Streaming in web applications

Learn how streaming works in web applications. Explore benefits, use cases, and implementation details with Vercel Functions and the Web Streams API

DX Team
5 min read
Last updated February 11, 2026

Streaming sends data to the client in small pieces, called chunks, as soon as they're ready. Unlike traditional methods that wait for the entire response, streaming lets users start seeing and using content sooner. For example, a server can send the first part of an HTML page immediately, then stream in additional content as it's generated.

Vercel Functions support streaming responses, so you can render and display parts of the UI as soon as they are ready. This approach reduces perceived wait times and allows users to interact with your app before the entire page loads.

Common use-cases include:

  • Ecommerce: Render the most important product and account data early, letting customers shop sooner
  • AI applications: Streaming responses from AIs powered by LLMs lets you display response text as it arrives rather than waiting for the full result

HTTP responses typically send the entire payload to the client all at once. This approach can lead to noticeable delays for users, especially when handling large datasets or complex computations.

basic-chunk-top-split-light.pngbasic-chunk-top-split-light.png
How responses and requests typically flow between client and server, with the response sent in one large batch.

With the Web Streams API, the server generates data and splits it into chunks. Each chunk is sent to the client as soon as it's ready. The client processes each chunk on arrival, so users can start seeing and interacting with content immediately. It is supported in most major web browsers and popular runtimes, such as Node.js and Deno.

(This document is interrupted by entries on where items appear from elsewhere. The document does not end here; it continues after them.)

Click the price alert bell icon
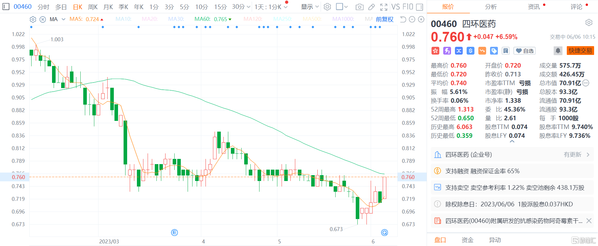The height and width of the screenshot is (246, 598). (x=558, y=51)
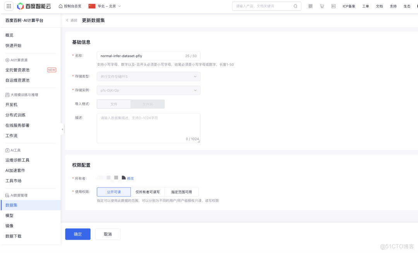Select 文件 as the import format
Image resolution: width=418 pixels, height=253 pixels.
pos(113,104)
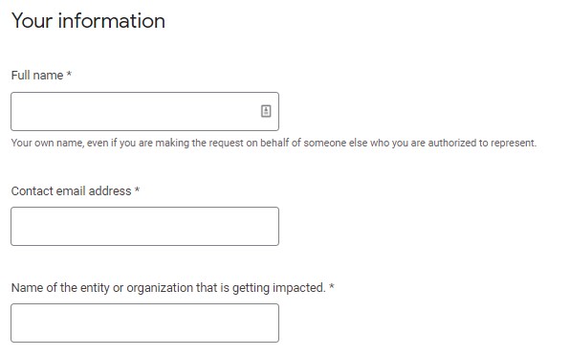Screen dimensions: 570x356
Task: Click the "Name of the entity or organization" label
Action: tap(168, 288)
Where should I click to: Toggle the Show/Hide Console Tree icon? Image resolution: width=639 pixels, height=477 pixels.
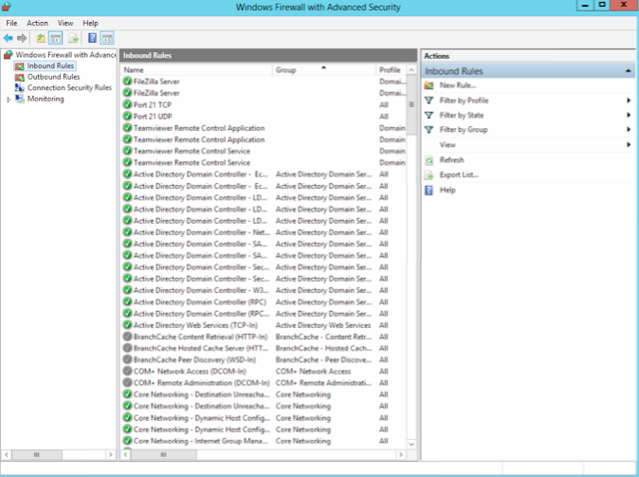point(55,38)
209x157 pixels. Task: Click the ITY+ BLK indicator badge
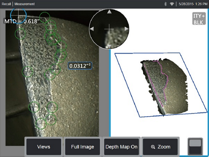click(x=199, y=19)
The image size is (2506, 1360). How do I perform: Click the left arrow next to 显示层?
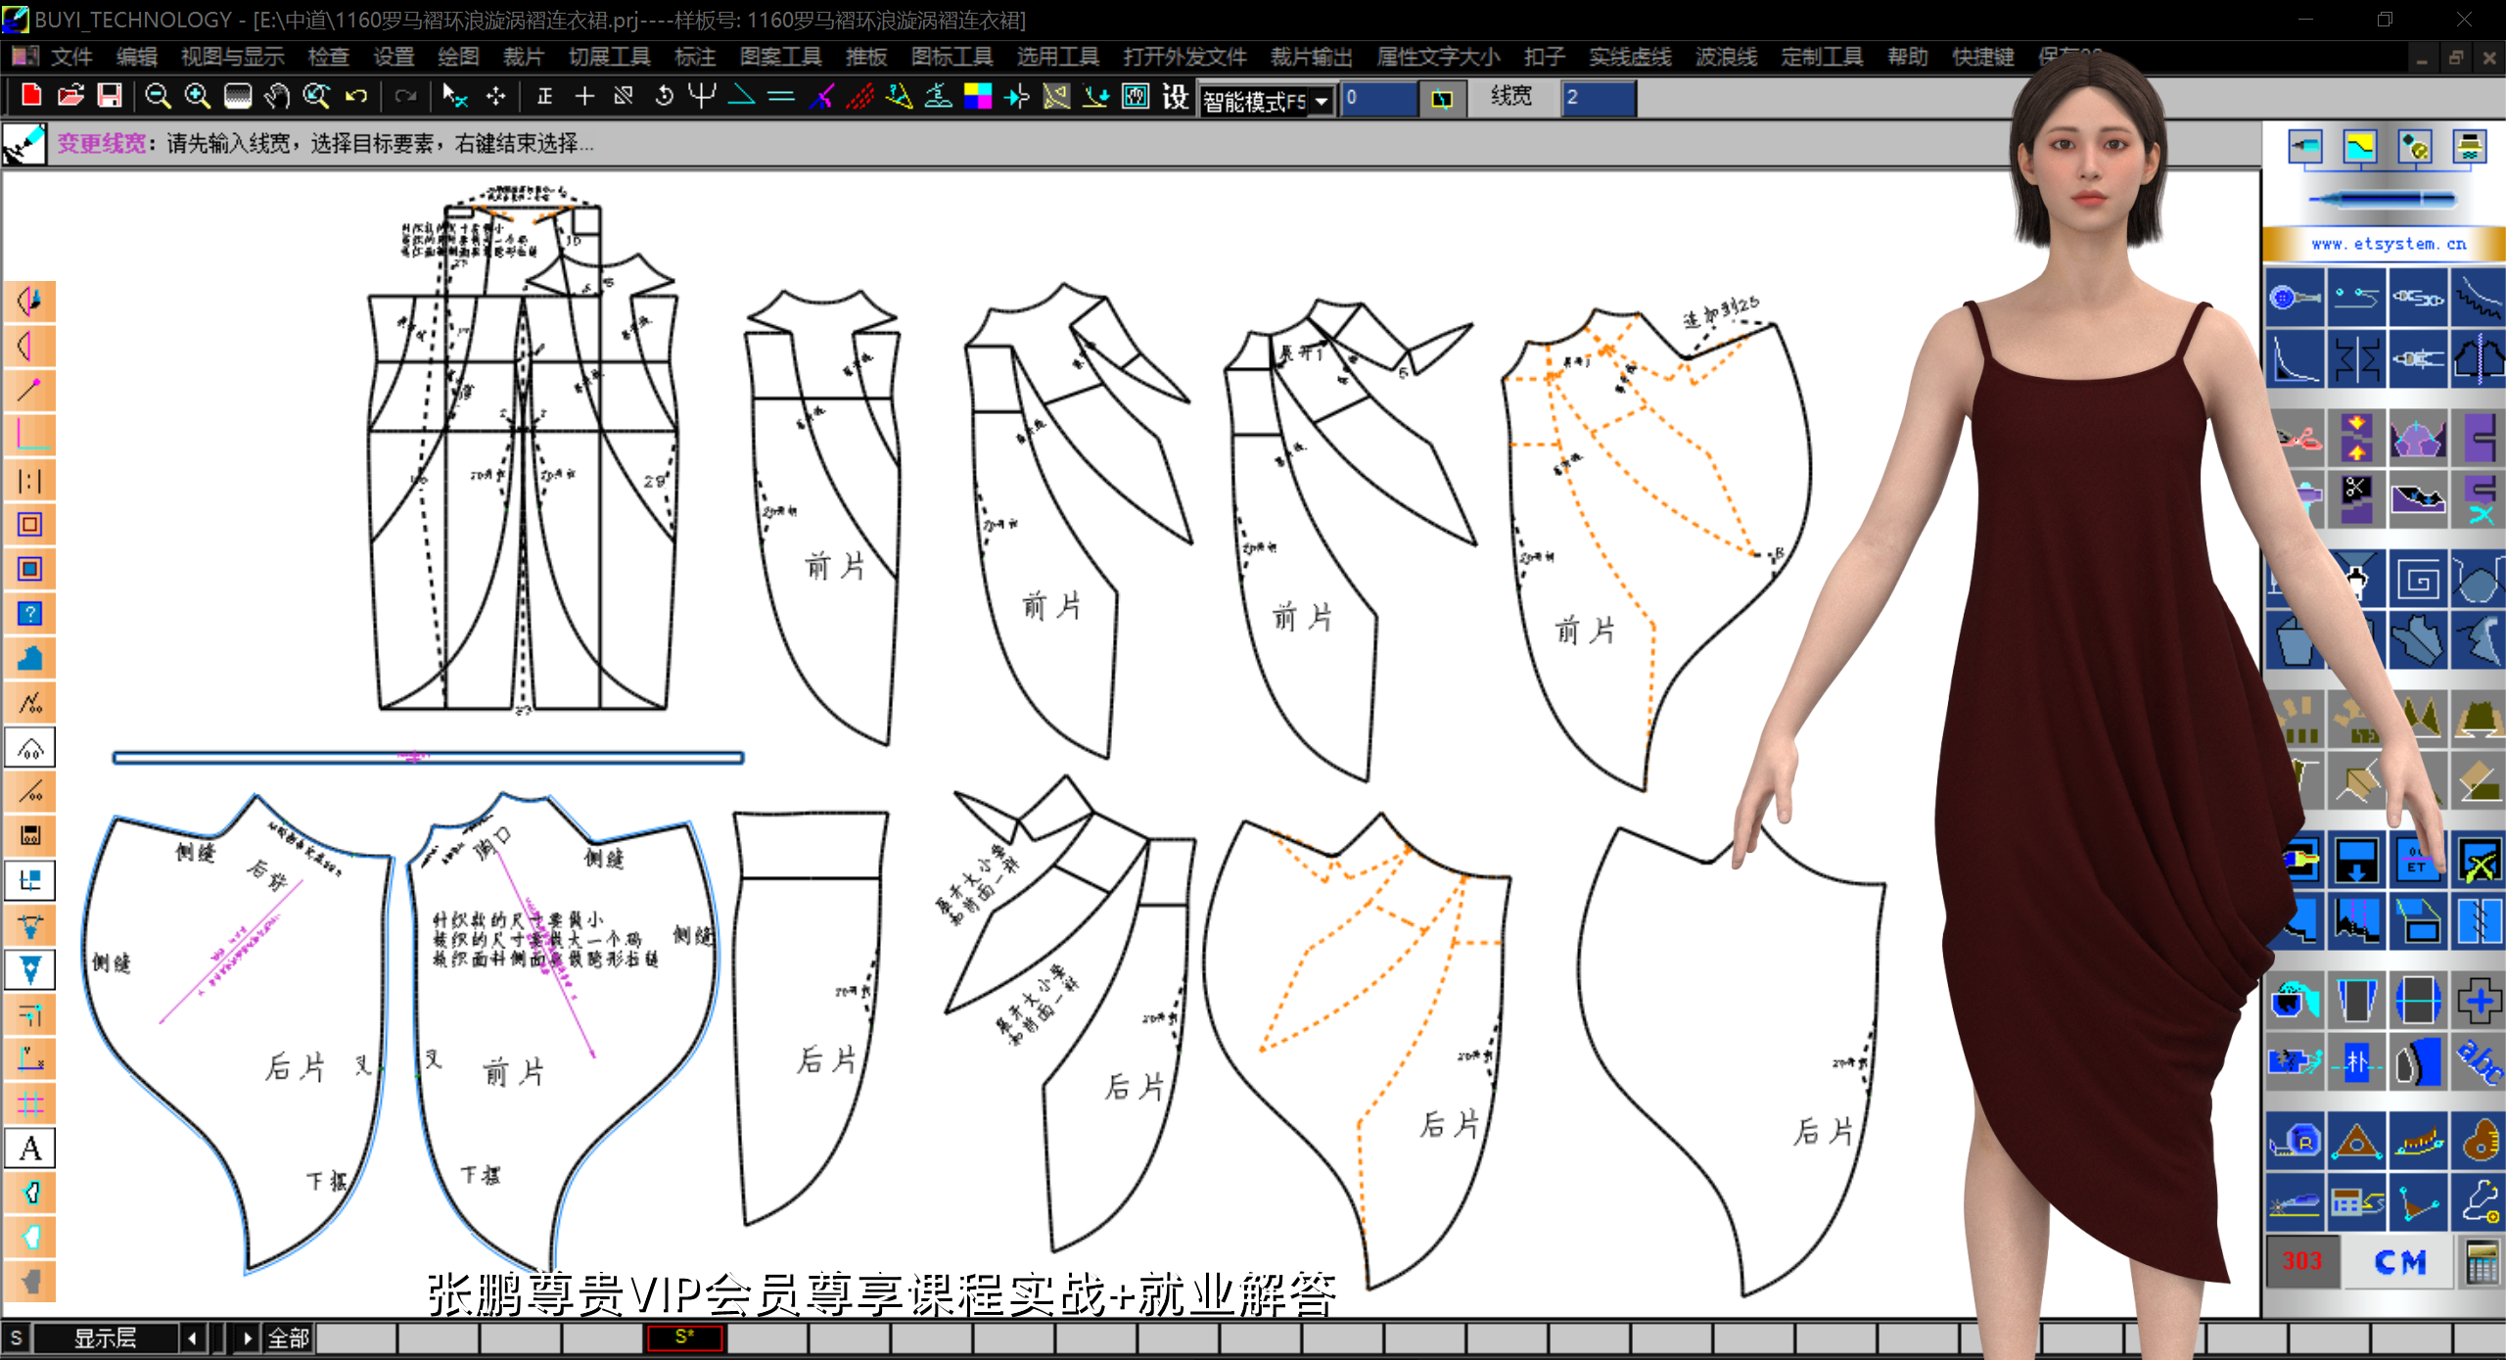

The Web Streams API helps you:

  • Break large data into chunks: Chunks are portions of data sent over time
  • Handle backpressure: Backpressure occurs when chunks are streamed from the server faster than they can be processed in the client, causing a backup of data
  • Build more responsive apps: Rendering your UI progressively as data chunks arrive can improve your users' perception of your app's performance

Chunks in web streams are fundamental data units that can be of various types, such as strings, ArrayBuffers, or typed arrays, depending on the content (for example, String for text or Uint8Array for binary data).

Standard function responses contain full payloads of data, while chunks are pieces of the payload that get streamed to the client as they're available.

For example, imagine you want to create an AI chat app that uses a Large Language Model to generate replies. Due to their large data sets, replies from language models can generate slowly.

Standard function responses require you send the full reply to the client when it's done, but streaming enables you to show each word of the reply as the model generates it, improving users' perception of your chat app's speed.

basic-chunk-bottom-split-light.pngbasic-chunk-bottom-split-light.png
How streamed responses typically work, with data sent continuously in small chunks.

Chunk sizes can be out of your control, so it's important that your code can handle chunks of any size. Chunks sizes are influenced by the following factors:

  • Data source: Sometimes the original data is already broken up. For example, OpenAI's language models produce responses in tokens, or chunks of words
  • Stream implementation: The server could be configured to stream small chunks quickly or large chunks at a lower pace
  • Network: Factors like a network's Maximum Transmission Unit setting, or its geographical distance from the client, can cause chunk fragmentation and limit chunk size
    • In local development, chunk sizes won't be impacted by network conditions, as no network transmission is happening

For an example function that processes chunks, see streaming.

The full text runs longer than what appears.